▶ READING TEXT

▼

What is particularly interesting, to my mind, is that no one with whom I have spoken has expressed the slightest doubt about the accuracy of this assertion or the slightest astonishment about the reality it conveys. Everyone seems to understand how our youngest ones, not to mention everyone born into the digital world over the last 15 years, are the natives of a technological landscape which is fundamentally different from what it was in the 20th century, and irrevocably so. The questions the statement raises are of another nature.

A student does a search on the computer in the Secondary Library.

In a thought-provoking and all-too-short exchange I had with one parent, my interlocutor referred to the apps and laces example to illustrate the more general challenge facing families and schools. There are those among us who would argue, she said, that we should stick with shoe laces and forget smartphone apps. Whether at home or in class, we must expect children to master that body of knowledge and skills which has always been important. Technology, no matter how pervasive it might be in society at large, should not be allowed to displace these essential elements, elements which have been championed since Socrates.

And then there is the contrary view, that we should espouse apps and abandon laces. Who needs laces anyway, goes the argument, when one can buy shoes without them and in any case could always watch a video on youtube which would provide all the answers! Apps, according to this point of view, encapsulate the present and the future: we cannot afford to pause in our efforts to embrace the technological revolution and must never look back.

▲

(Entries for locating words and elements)
▼

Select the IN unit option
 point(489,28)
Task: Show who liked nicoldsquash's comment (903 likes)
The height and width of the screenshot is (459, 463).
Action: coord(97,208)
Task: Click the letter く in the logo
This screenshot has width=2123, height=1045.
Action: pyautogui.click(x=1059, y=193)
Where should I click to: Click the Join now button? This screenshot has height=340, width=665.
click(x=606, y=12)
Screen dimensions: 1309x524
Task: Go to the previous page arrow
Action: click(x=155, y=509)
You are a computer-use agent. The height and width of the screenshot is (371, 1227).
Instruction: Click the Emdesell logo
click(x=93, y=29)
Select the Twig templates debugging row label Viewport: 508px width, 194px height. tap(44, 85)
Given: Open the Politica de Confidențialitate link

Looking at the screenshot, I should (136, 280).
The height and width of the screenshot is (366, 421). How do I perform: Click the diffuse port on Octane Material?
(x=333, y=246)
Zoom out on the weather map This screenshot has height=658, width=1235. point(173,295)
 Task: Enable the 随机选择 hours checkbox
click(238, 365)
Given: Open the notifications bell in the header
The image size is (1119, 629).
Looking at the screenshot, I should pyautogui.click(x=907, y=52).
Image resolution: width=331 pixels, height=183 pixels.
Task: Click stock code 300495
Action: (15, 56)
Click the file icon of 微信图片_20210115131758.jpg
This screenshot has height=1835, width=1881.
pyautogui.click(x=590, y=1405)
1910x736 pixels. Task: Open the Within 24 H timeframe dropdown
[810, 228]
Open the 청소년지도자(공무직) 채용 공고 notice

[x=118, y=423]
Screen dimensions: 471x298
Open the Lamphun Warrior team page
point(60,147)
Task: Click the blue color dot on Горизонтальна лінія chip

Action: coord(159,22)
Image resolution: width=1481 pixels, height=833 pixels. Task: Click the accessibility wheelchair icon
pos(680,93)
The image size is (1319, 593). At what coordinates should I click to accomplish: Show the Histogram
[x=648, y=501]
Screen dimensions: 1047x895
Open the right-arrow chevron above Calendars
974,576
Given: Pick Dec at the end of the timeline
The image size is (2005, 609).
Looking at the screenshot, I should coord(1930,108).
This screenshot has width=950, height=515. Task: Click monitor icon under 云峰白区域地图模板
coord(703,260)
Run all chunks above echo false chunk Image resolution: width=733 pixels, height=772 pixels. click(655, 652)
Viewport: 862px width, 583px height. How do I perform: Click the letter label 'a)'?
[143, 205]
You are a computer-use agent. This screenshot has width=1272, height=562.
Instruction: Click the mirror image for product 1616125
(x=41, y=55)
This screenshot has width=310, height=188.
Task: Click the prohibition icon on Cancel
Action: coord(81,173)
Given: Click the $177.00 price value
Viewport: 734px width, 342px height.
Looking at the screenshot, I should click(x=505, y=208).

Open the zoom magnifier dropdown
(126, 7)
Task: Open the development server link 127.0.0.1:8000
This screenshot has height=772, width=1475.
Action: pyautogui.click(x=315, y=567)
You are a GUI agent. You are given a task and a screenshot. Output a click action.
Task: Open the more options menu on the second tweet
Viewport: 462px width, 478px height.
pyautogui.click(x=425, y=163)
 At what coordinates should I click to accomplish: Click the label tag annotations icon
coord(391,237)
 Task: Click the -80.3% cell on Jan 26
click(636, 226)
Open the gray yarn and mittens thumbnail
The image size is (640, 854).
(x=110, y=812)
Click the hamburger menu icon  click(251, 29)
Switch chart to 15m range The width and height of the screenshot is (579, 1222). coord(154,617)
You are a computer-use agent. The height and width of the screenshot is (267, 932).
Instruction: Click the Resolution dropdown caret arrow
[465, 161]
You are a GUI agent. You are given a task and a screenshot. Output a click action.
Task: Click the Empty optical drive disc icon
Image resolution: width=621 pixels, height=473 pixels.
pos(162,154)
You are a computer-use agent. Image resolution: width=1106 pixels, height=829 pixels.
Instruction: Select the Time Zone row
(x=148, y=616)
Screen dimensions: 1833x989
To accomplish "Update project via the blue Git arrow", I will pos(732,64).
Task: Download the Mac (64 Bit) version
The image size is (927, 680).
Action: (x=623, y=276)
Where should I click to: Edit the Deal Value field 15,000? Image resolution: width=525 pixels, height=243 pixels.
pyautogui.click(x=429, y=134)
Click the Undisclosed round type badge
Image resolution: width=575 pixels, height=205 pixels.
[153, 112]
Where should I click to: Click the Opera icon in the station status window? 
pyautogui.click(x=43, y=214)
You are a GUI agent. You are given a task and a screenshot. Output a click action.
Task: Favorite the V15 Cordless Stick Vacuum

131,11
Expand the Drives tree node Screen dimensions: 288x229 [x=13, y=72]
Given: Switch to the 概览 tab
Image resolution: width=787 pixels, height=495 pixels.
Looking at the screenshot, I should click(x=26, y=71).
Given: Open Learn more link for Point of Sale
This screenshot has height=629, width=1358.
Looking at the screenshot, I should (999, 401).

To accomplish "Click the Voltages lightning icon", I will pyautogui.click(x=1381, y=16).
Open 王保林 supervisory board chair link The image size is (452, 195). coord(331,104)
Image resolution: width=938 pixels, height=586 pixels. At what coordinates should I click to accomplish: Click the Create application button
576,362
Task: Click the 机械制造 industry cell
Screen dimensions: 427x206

▲

▶ SET TASKS
**1)** Which lines of the records contain the word "menu"? Filter them out and copy each one.
**2)** Can you carry on the passage about apps versus shoe laces from its final sentence?

▶ OUTPUTS BY TASK
**1)**
Task: Open the more options menu on the second tweet
Click the hamburger menu icon  click(251, 29)

**2)**
The answer, our parent and I both enthusiastically agreed, lies betwixt the two. On the one hand, such fields of knowledge as science, mathematics, and  languages, as well as such skills as critical thinking, problem-solving and teamwork remain more relevant than ever, especially in the extraordinarily unified, interdependent world in which we are raising our children and educating our students today.

On other hand, it is clear that new technologies have inaugurated a profoundly different era for learning and teaching, new in terms of what and how learning can and should take place, and new too in terms of what is possible for teaching to accomplish in support of each child’s individual needs and aspirations. Apps and laces, and I mean these terms not just literally, but figuratively as well, cannot be seen in opposition to each other. Mastering one is not more important than mastering the other. Integration is all.